I want to make the case for quotas for women in senior leadership positions.
There are generally three main arguments against quotas. People claim we shouldn’t have quotas because: firstly, as a woman, I want to make it in my own right, not be seen as a woman in a titular role; secondly, if we fill quotas with inadequately qualified women, we will set our own cause back; thirdly, the cost burden of equal representation or equal pay would be too high for business to bear. It seems to me that the first two arguments are inextricably bound up either with our own female lack of confidence, or with our perfectionism, often evidenced in acts such as not going for a job unless we meet the criteria exactly. (I nearly missed my job as a professor at London business school, despite a personal invitation repeated three times from the head of department, because the gap between the advertised job requirements and how I saw myself seemed cavernous to me. Not so, as it turned out, and I spent a happy 11 years there). I don’t think that many men worry about getting a job because they have some kind of inside track, whether it’s because of who they know or how they got onto the list, so why do we worry so much? More importantly, there are loads of qualified women available, some of whom may under-estimate their capabilities, but who are nonetheless fabulous. The idea of us running out of well qualified women at any level is impossible. And if you do get there because of a quota system, just do the splendid job you know you can and anyone complaining will soon stop. The argument about the cost burden on business also bemuses me. Have you seen the Catalyst research on the superior returns achieved by companies with more women at the top? Business can’t afford NOT to appoint more women at the top if they want to outperform in the long term, whatever the short term cost.

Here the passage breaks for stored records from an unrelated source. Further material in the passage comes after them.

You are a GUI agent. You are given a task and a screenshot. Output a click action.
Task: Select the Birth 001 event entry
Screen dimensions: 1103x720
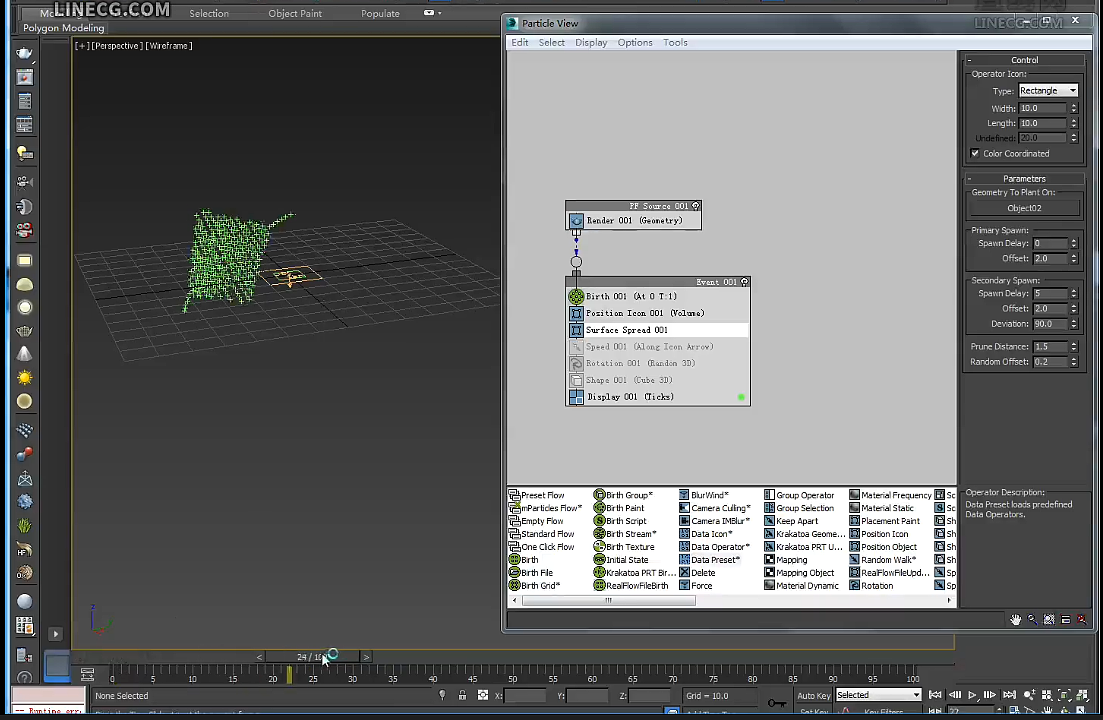[x=630, y=296]
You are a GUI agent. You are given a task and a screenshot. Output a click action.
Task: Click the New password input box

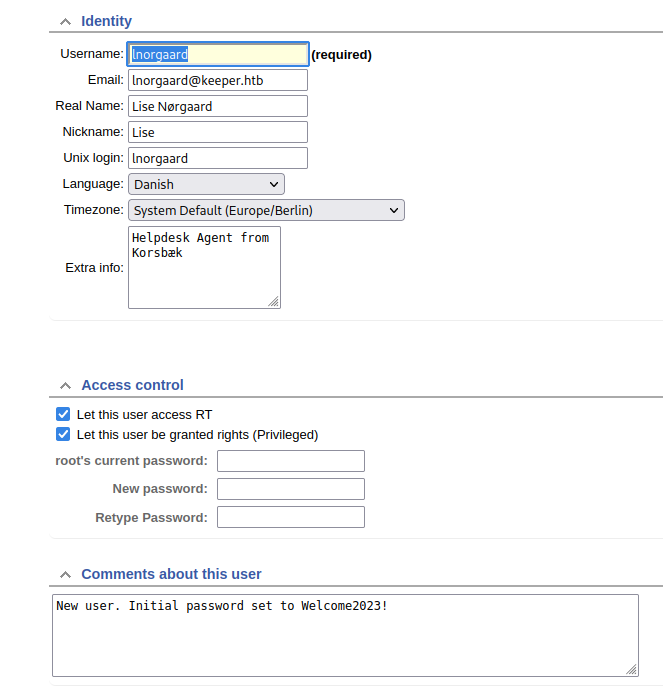point(290,489)
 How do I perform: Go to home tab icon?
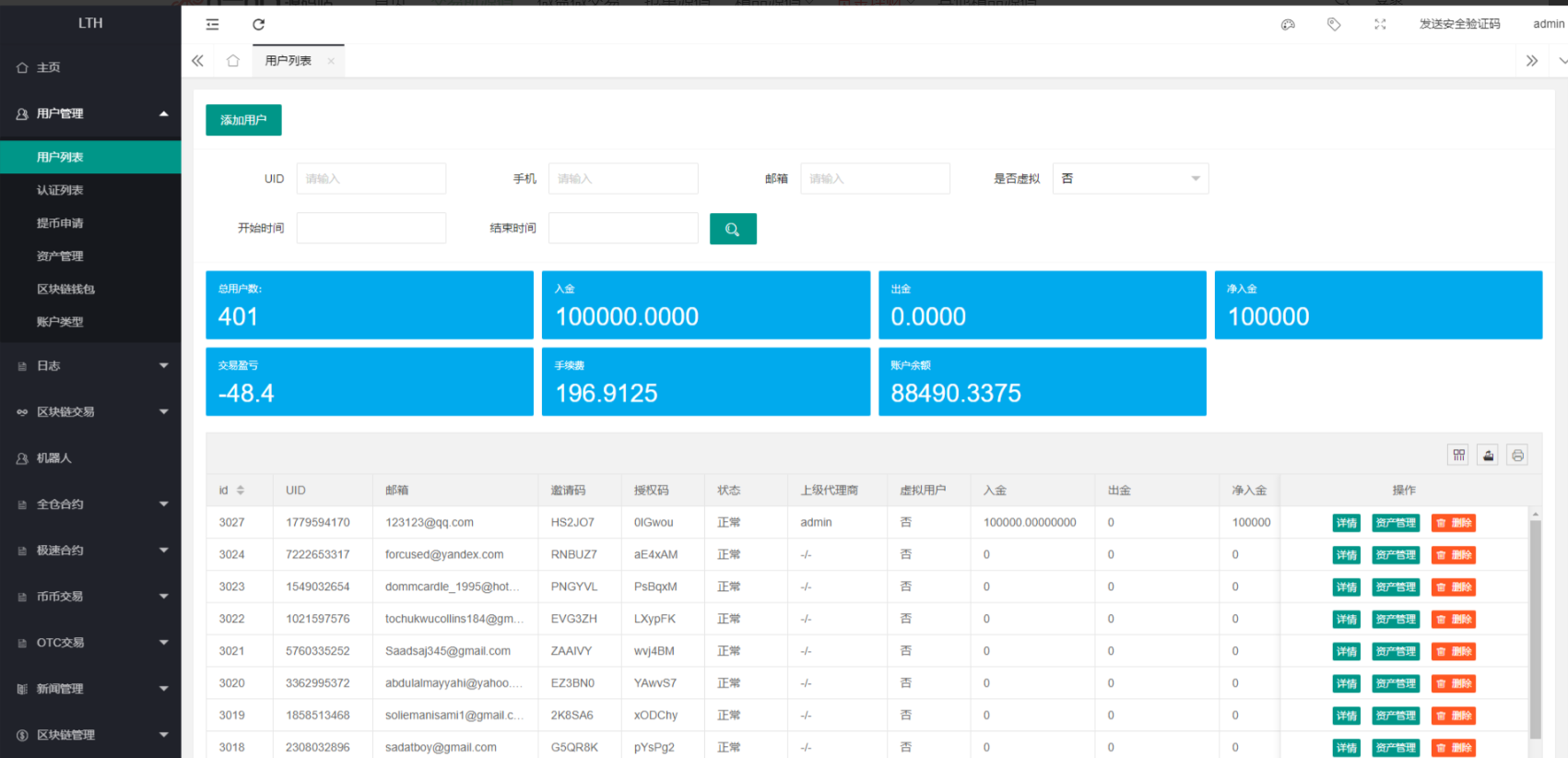[233, 61]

I have always berated myself that I and my Baby Boomer generation didn’t do enough to fight for equality. Lately I have drawn a different conclusion. Imagine the world of employment back in the 1970s. I was turned down for a second interview in Marketing because ‘women don’t work in Marketing’. Sexual overtures at work, from a slap on the bottom to an outright proposal of advancement in return for sex, were commonplace (even where I worked, in the civil service). And so we took it head on. I headed for the bar so that I could network with the men and took a cigar when the box came round and wore a suit and a tie (lemon yellow leather, I wish I’d kept it). I laughed off offers of sex and tried to work and play harder than the men. Our more sophisticated research today tells us that trying to outman the men doesn’t work. But in those days, taking all the overt prejudice head-on seemed to be the only way forward, if not out or up.
So why am I convinced that quotas are the right answer today? Because we are still relying on the same approach as the 1970s, when we now know that it doesn’t work. One definition of madness is to keep doing the same thing while expecting different outcomes. We are still expecting women to stand up for themselves and are running programs to develop women ‘to have confidence and step forward and ask’ and it’s not moving the needle. Unlike the 1970s, in developed countries today it is rarer to hear of overt discrimination being practised, because in many countries we have legislated against it. Also, a lot more middle aged and older men today have daughters in the workplace and are thus newly converted to the cause of equality. The challenge today is much more subtle. We now know that what we are fighting is often unconscious bias. Women do have confidence and do ask, but we still don’t get – because a man asking is seen as assertive (positive) and a woman asking is seen as pushy (negative). Like it or not, we all, men and women, have unconscious and gendered bias about acceptable ranges of behaviour in men and women. So men happily take on jobs that are too big for them because they believe that they are better than they are – and their bosses let them. Women often under-estimate their ability to take on a bigger job – and bosses let them. We are all, men and women together, unconsciously, unknowingly and unhappily conspiring to keep things exactly where they are. And it’s working. Because, as I already said, we are stuck.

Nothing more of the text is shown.